Les auteurs véritables sont ceux qui ont réussi dans un art véritable, soit dans l’épopée, soit dans la tragédie, soit dans la comédie, soit dans l’histoire, ou dans la philosophie ; qui ont enseigné ou enchanté les hommes. Les autres dont nous avons parlé sont parmi les gens de lettres ce que les frelons sont parmi les oiseaux.

On cite, on commente, on critique, on néglige, on oublie ; mais surtout on méprise communément un auteur qui n’est qu’auteur.

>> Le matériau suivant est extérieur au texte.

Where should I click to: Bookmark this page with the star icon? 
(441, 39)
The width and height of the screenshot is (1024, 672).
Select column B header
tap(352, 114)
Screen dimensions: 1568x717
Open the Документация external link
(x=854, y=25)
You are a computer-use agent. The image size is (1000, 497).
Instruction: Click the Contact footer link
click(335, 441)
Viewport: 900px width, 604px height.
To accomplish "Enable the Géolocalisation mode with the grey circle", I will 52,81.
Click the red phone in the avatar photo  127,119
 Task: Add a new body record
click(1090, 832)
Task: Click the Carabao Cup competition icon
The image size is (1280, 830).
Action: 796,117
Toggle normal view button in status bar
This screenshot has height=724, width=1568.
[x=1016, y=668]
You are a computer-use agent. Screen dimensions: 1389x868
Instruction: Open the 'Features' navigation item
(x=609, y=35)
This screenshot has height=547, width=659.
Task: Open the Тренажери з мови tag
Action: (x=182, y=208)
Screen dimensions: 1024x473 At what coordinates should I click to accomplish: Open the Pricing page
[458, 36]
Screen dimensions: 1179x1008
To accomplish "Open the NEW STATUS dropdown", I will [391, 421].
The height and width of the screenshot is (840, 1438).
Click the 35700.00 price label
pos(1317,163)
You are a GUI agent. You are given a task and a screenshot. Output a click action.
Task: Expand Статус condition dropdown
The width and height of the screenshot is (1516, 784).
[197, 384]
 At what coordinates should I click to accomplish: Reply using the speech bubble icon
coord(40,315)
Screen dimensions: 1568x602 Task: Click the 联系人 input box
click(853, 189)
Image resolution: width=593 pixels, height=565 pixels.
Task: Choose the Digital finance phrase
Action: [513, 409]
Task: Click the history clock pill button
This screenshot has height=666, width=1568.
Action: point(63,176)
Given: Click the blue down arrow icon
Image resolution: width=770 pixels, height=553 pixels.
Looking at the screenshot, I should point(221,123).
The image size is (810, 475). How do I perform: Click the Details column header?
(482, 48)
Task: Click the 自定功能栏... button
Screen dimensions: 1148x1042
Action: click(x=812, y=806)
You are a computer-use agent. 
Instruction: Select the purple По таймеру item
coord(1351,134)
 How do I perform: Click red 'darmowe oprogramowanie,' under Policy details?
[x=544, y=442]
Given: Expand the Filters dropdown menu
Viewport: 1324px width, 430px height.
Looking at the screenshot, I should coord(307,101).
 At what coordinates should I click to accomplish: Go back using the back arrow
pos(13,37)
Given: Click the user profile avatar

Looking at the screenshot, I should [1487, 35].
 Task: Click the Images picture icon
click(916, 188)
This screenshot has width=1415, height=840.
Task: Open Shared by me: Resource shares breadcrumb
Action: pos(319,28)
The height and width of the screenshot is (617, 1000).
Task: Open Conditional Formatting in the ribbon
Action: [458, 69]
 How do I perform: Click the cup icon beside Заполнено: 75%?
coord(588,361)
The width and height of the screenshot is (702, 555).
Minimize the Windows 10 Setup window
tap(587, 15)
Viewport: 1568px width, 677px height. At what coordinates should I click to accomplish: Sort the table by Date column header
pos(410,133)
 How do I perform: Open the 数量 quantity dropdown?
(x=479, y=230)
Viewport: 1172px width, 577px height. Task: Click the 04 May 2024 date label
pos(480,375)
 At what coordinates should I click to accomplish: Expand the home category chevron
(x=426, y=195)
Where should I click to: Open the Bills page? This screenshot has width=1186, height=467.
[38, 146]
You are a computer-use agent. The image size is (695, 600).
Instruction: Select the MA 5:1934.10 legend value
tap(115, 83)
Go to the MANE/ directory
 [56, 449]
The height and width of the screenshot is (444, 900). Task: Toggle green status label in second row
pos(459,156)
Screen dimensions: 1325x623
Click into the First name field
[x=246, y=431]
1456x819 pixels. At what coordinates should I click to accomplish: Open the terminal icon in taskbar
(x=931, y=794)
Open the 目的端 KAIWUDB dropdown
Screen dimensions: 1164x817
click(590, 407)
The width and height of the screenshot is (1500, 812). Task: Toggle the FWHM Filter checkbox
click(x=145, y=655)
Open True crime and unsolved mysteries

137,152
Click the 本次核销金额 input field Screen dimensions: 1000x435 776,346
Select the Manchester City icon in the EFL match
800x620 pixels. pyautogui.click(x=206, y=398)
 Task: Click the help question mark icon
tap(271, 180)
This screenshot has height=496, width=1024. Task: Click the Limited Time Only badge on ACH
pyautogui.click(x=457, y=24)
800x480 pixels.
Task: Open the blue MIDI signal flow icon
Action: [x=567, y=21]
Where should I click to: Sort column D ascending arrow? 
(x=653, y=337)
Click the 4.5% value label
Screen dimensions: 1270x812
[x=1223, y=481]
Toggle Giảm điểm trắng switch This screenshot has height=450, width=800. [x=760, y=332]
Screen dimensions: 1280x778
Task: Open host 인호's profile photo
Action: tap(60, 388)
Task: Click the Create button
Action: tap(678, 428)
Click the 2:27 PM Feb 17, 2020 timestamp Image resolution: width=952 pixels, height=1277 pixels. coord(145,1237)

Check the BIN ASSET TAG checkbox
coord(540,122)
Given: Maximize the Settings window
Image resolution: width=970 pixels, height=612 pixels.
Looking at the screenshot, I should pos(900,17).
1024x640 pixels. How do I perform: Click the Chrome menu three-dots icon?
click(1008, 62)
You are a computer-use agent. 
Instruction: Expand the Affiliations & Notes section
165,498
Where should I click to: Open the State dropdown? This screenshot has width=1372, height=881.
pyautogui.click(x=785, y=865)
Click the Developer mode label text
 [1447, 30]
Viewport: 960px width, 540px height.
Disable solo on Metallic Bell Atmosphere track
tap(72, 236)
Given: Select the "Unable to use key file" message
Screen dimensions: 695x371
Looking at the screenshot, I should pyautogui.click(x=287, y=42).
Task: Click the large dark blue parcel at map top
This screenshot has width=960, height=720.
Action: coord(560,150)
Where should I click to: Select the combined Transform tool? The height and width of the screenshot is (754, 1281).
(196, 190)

A propos de citer un auteur, il faut que je m’amuse à raconter une singulière bévue du révérend P. Viret, cordelier, professeur en théologie. Il lit dans la Philosophie de l’histoire[1] de ce bon abbé Bazin, que « jamais aucun auteur n’a cité un passage de Moïse avant Longin, qui vécut et mourut du temps de l’empereur Aurélien ». Aussitôt le zèle de saint François s’allume : Viret[2] crie que

  1. Voyez tome XI, page 81.
  2. Le révérend P. Viret est auteur d’une Réponse à la Philosophie de l’histoire, 1767, in-12. Il a écrit un autre ouvrage contre Voltaire ; voyez dans les Mélanges, année 1767, ma note sur le Dîner du comte de Boulainvilliers. (B.)